#### Work to do
Copy the following records word for word, beginning at the line that contains "Task: Show the hidden Brands attribute" and stopping after the line that contains "tap(27, 597)", and leave the pictures out of your copy.

#### Dataset records
■ ■ ■ ■ ■ ■ ■

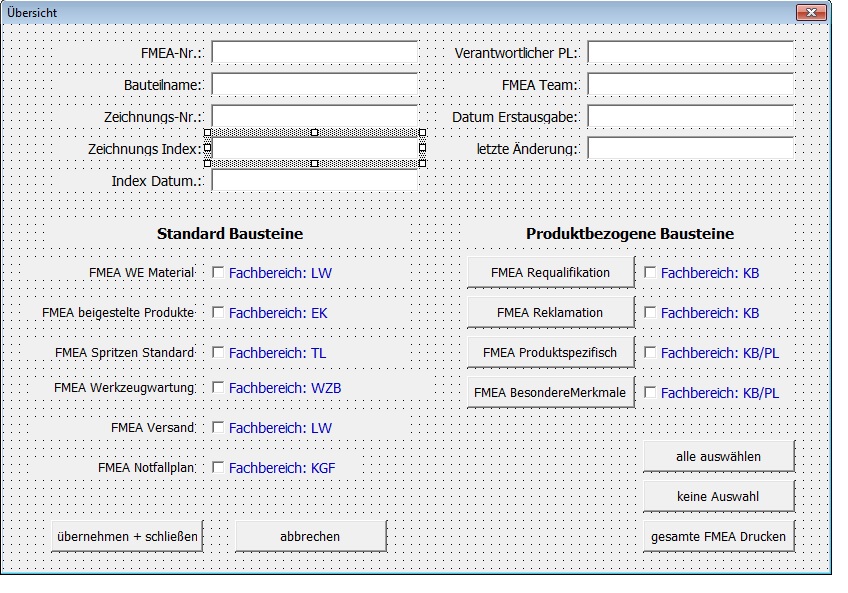The width and height of the screenshot is (848, 593).
Task: Click the FMEA Requalifikation button
Action: tap(549, 271)
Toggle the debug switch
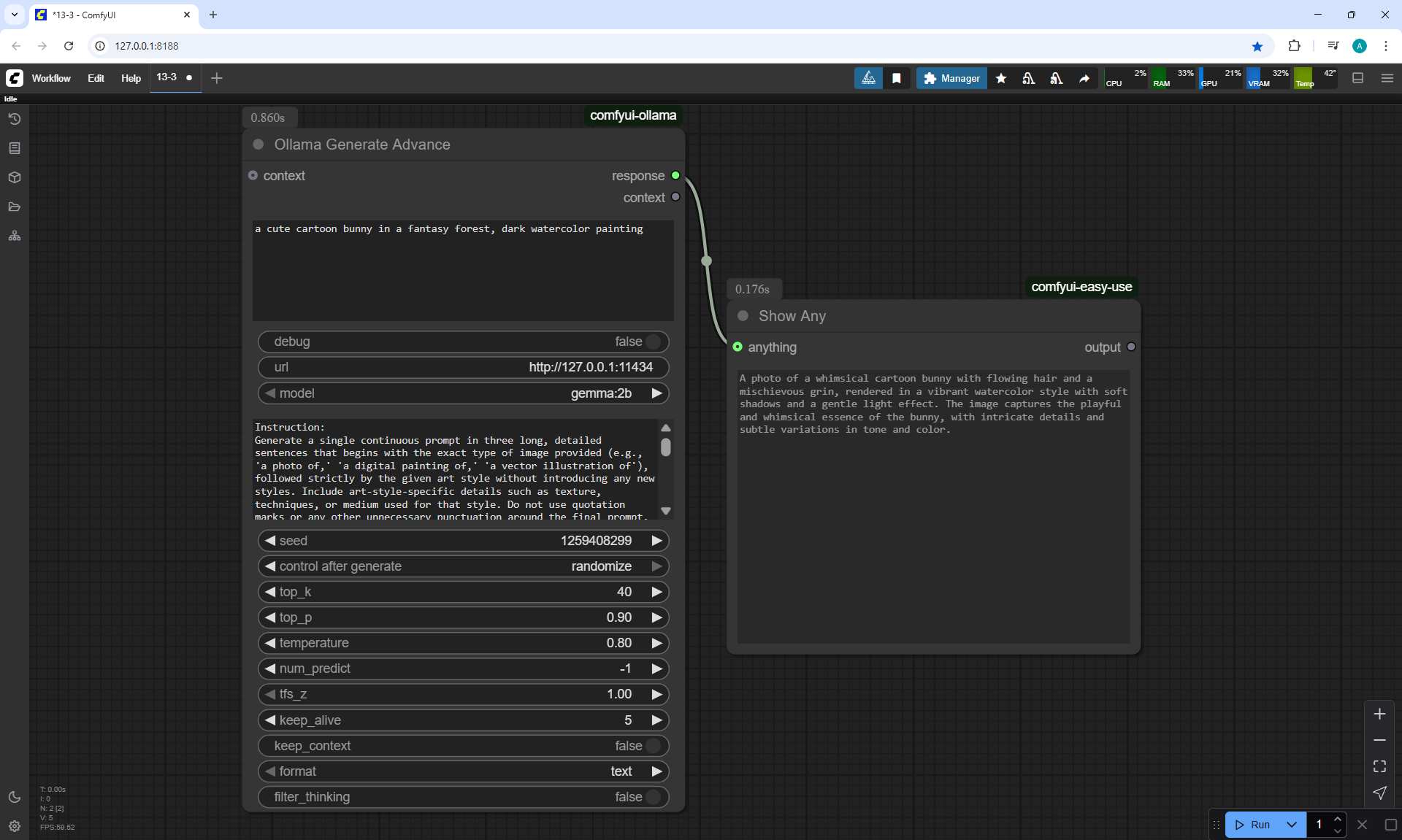Viewport: 1402px width, 840px height. (653, 342)
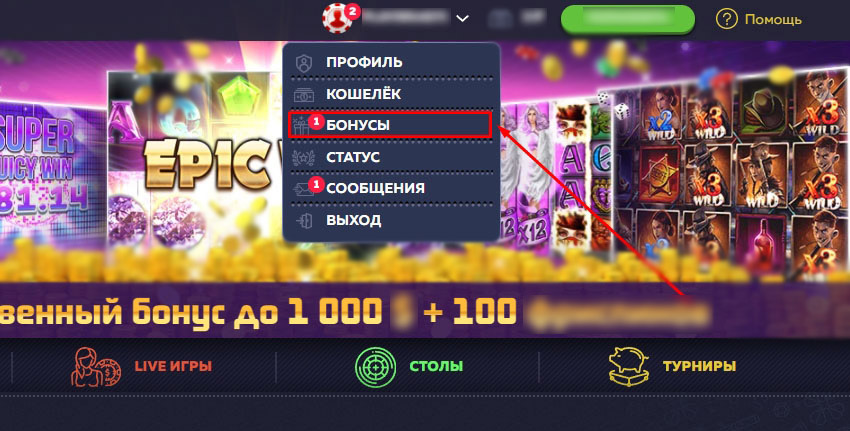Click the laurel icon beside СТАТУС
The width and height of the screenshot is (850, 431).
coord(304,158)
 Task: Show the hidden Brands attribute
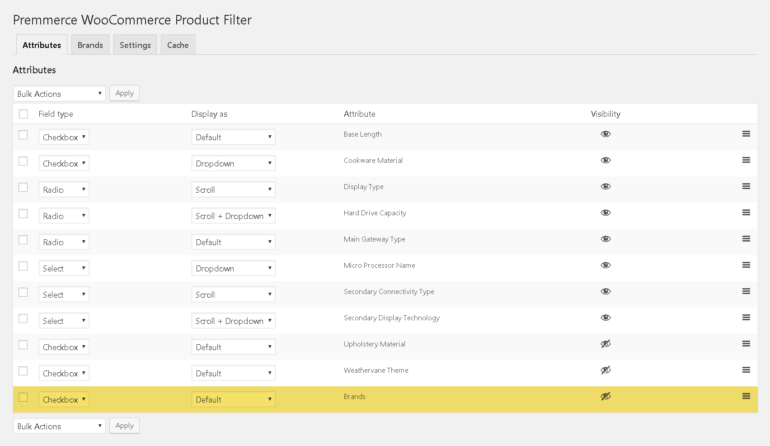pyautogui.click(x=605, y=396)
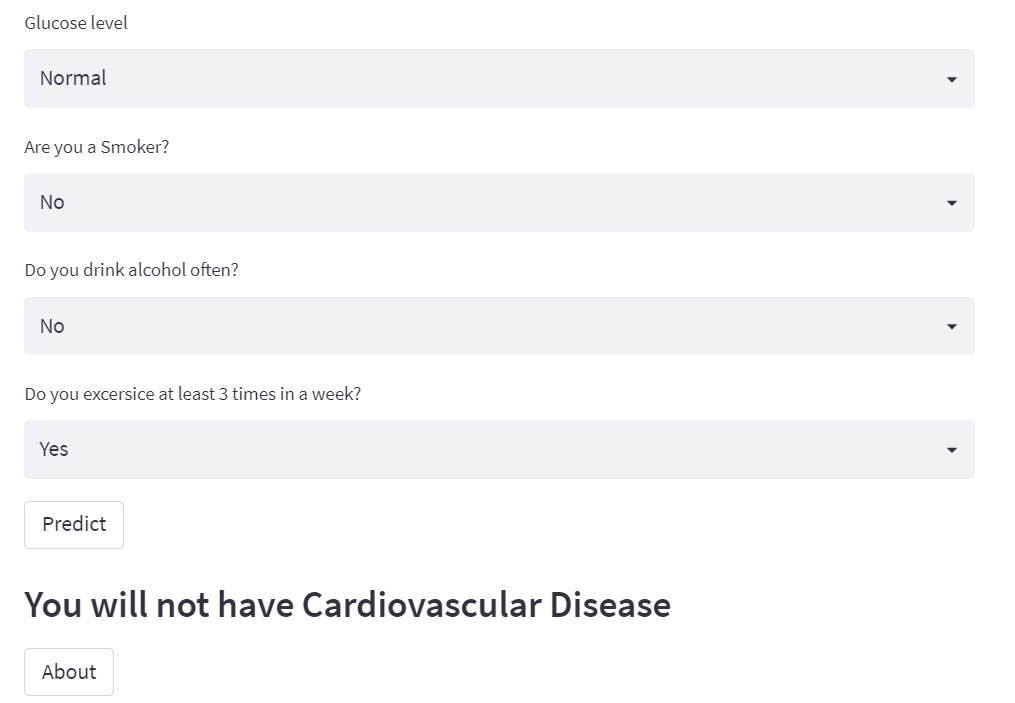The image size is (1015, 703).
Task: Expand the weekly exercise dropdown showing Yes
Action: click(500, 449)
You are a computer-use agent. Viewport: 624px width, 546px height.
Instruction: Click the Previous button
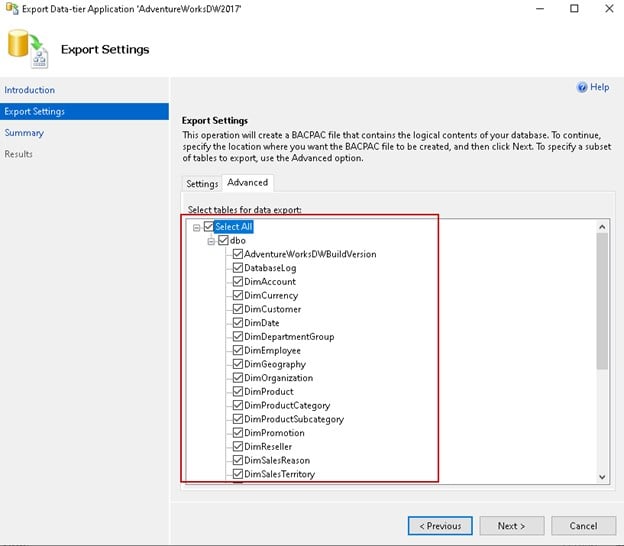[440, 525]
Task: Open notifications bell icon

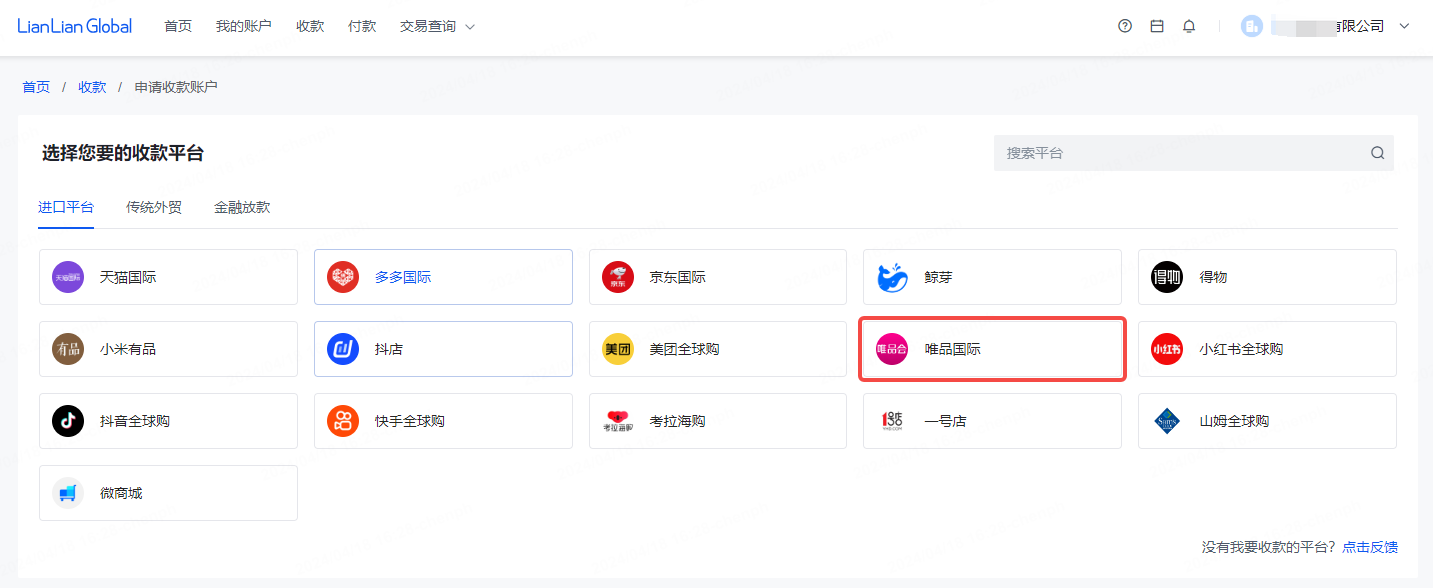Action: 1189,26
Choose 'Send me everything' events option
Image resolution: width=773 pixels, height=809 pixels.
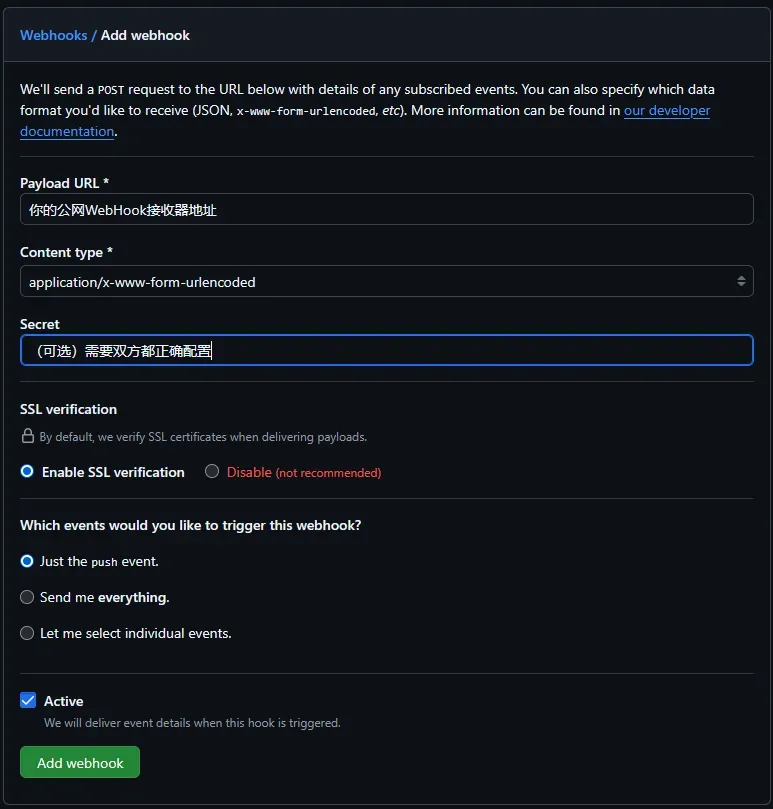tap(27, 597)
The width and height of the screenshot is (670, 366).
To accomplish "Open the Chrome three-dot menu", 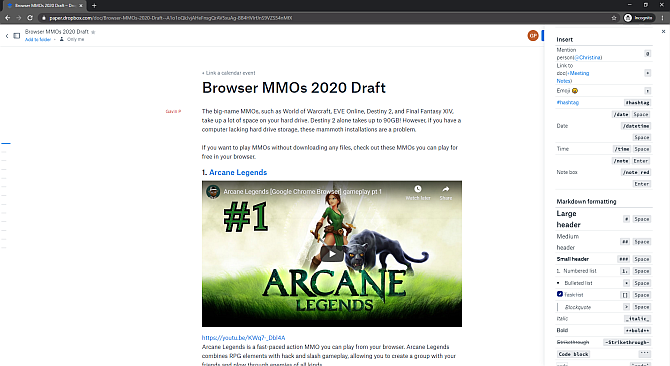I will click(x=663, y=18).
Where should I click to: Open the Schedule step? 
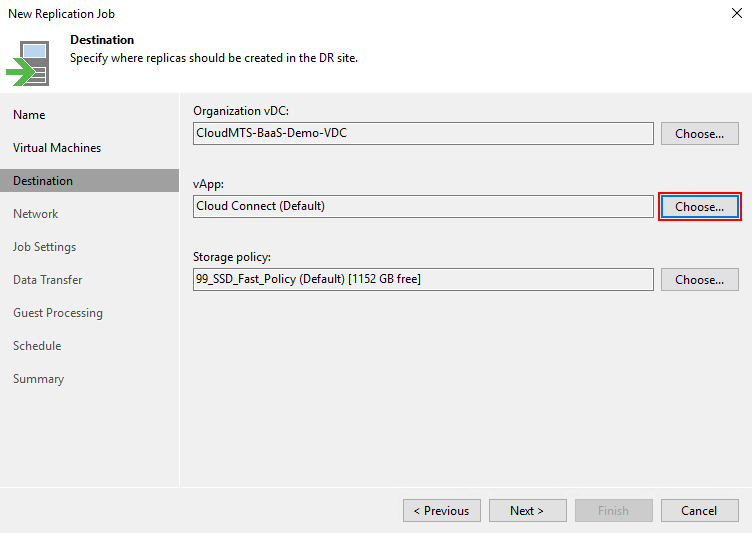point(37,346)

■ ■ ■ ■ ■ ■ ■

#### Result below
 Task: Show the hidden Brands attribute
pyautogui.click(x=605, y=396)
The image size is (1015, 703).
Task: Expand the weekly exercise dropdown showing Yes
Action: click(500, 449)
You are a computer-use agent. Viewport: 624px width, 546px height.
Instruction: Click the Previous button
[440, 525]
Task: Open notifications bell icon

Action: 1189,26
Choose 'Send me everything' events option
Image resolution: width=773 pixels, height=809 pixels.
tap(27, 597)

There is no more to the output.